Esteri

Gaza: quando l'immagine di un dramma è solo occasione di una polemica

Barbara Leone
 
Gaza: quando l'immagine di un dramma è solo occasione di una polemica

Gaza bombardata. Gaza affamata. Gaza sbeffeggiata ed umiliata, ogni volta che qualcuno mette in dubbio la veridicità delle immagini che arrivano dall’enclave palestinese, ogni volta che si insinua il sospetto che quelle fotografie siano costruite ad arte con pose studiate, sguardi in camera, corpi esposti alla luce come su un set…

Gaza: quando l'immagine di un dramma è solo occasione di una polemica

Sì, è stato scritto anche questo.
Da penne autorevoli, da intellettuali stimati, da colleghi che parlano di “regia della guerra” e di “manipolazione della pietà”. L’idea che la sofferenza possa essere strumentalizzata è in sé legittima. Anzi indispensabile, perché il dubbio è uno degli strumenti del nostro mestiere. Ma quando il dubbio diventa cieco sospetto, e quel sospetto si esercita solo su una parte – sempre la stessa, sempre la più massacrata – allora è cinismo.

Disumanità. Perché guardare la foto di un bambino morto, con la testa fasciata, il viso sporco di sangue e polvere, e chiedersi se quella posa sia stata studiata per commuovere l’Occidente, significa una cosa sola: non si è più capaci di sentire. Si è spento l’interruttore dell’empatia. Si è chiuso il cuore. Si è anestetizzata la coscienza. Che quelle immagini arrivino da un esperto reporter o da un palestinese qualunque, non cambia la sostanza. Quei bambini sono veri. Quelle madri sono vere. Quelle gambe spezzate che penzolano fuori dalle barelle, quelle braccia inerti, quei volti deformati dall’esplosione sono reali. E sono morti. Non simboli, non comparse: sono cadaveri.

Ah, ma la colpa è di Hamas, dicono. E sia. Ma anche se fosse, anche se ogni responsabilità fosse davvero ascrivibile solo ed esclusivamente ad Hamas, c’è una domanda che non possiamo più ignorare: cosa sta facendo Israele per salvare quei bambini? La risposta è drammatica: nulla. Anzi, li isola. Li affama. Li bombarda. A migliaia. Senza tregua. Senza alcuna distinzione tra obiettivi militari e civili. Li chiama “danni collaterali”. Ma un danno collaterale di sei anni non è un effetto indesiderato: è un fallimento morale. È una condanna a morte.
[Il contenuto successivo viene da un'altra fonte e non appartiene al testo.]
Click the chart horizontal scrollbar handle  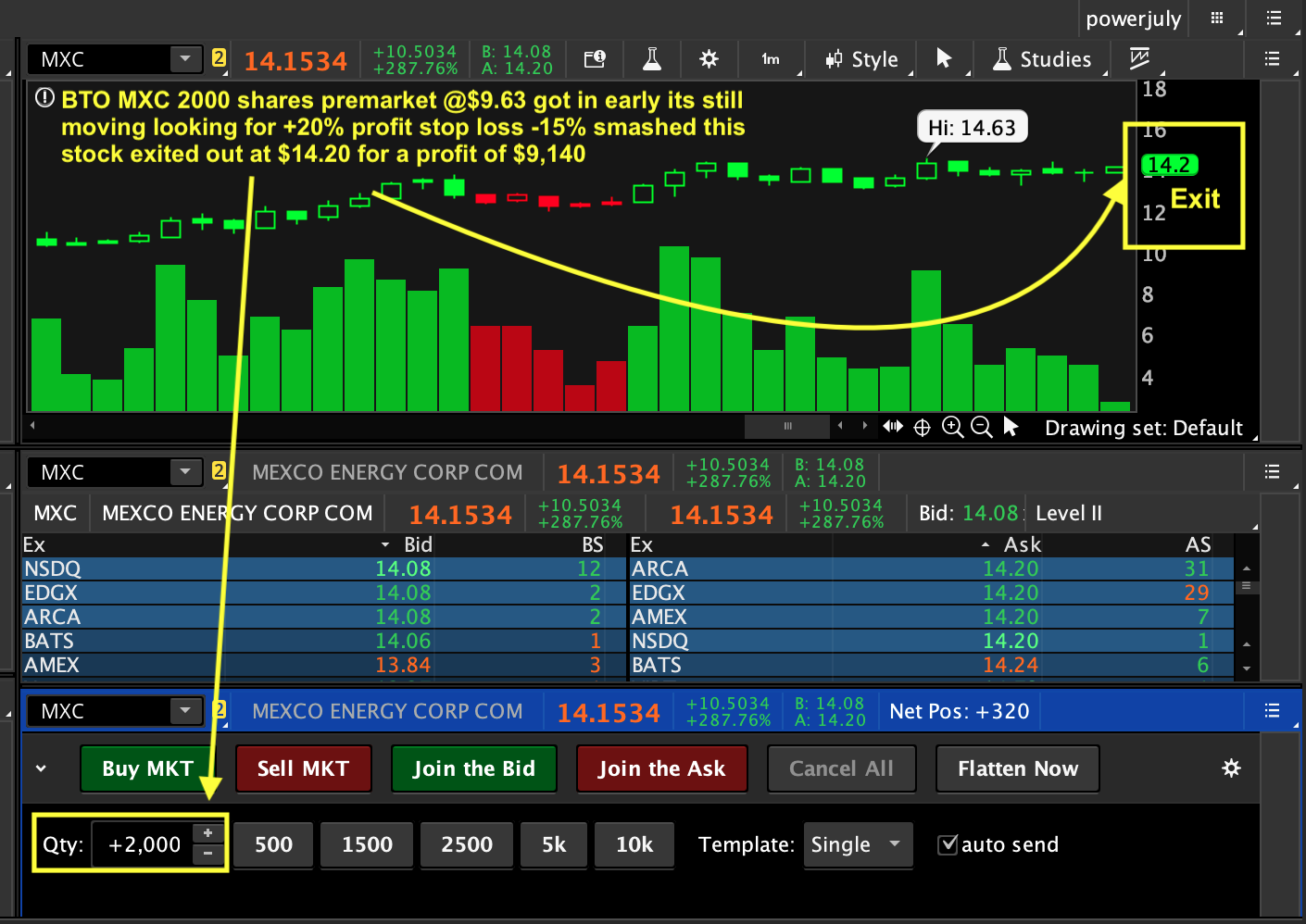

Oggi Gaza è una gabbia senza via d’uscita, un luogo dove si muore per le esplosioni ma anche per la fame. Gli aiuti umanitari non entrano, i convogli vengono bloccati, le medicine mancano, l’acqua è contaminata. E chi sopravvive alle bombe rischia di morire disidratato, denutrito, dimenticato. Davanti a tutto questo, la narrazione dominante chiede silenzio. O peggio: neutralità. E se osi rompere quel silenzio, se osi indignarti, arriva puntuale l’accusa più infame: sei antisemita. È la scorciatoia più comoda per zittire ogni voce critica. Come se denunciare un massacro significasse negare l’Olocausto. Come se l’unica solidarietà possibile fosse quella cieca, muta, incondizionata. No. Non è antisemitismo. È umanità. È rifiuto dell’orrore. È bisogno di giustizia.

Perché davanti a un bambino fatto a pezzi, francamente, non mi interessa più da che parte arriva il colpo. Mi interessa solo che è morto. Che è morto nel silenzio di troppi, con il sospetto addosso di essere stato usato, esposto, strumentalizzato anche da morto. Come se non bastasse essere stato ucciso.

La verità è che la guerra non ha bisogno di una regia per essere mostruosa. È già orrore puro, a cielo aperto. E chi cerca di screditarne le immagini, chi insinua che siano eccessive, montate, progettate per impietosire, non sta facendo un esercizio di lucidità: sta solo rendendo più digeribile l’indicibile. Sta costruendo una narrazione di comodo, utile a lavarsi la coscienza. Non è lucidità. È anestesia morale. Non è equilibrio. È vigliaccheria mascherata da obiettività. E quando l’equilibrio diventa omertà, allora sì: la Storia presenta il conto. E lo presenta a tutti. Anche a chi ha scelto di star zitto e voltarsi dall’altra parte.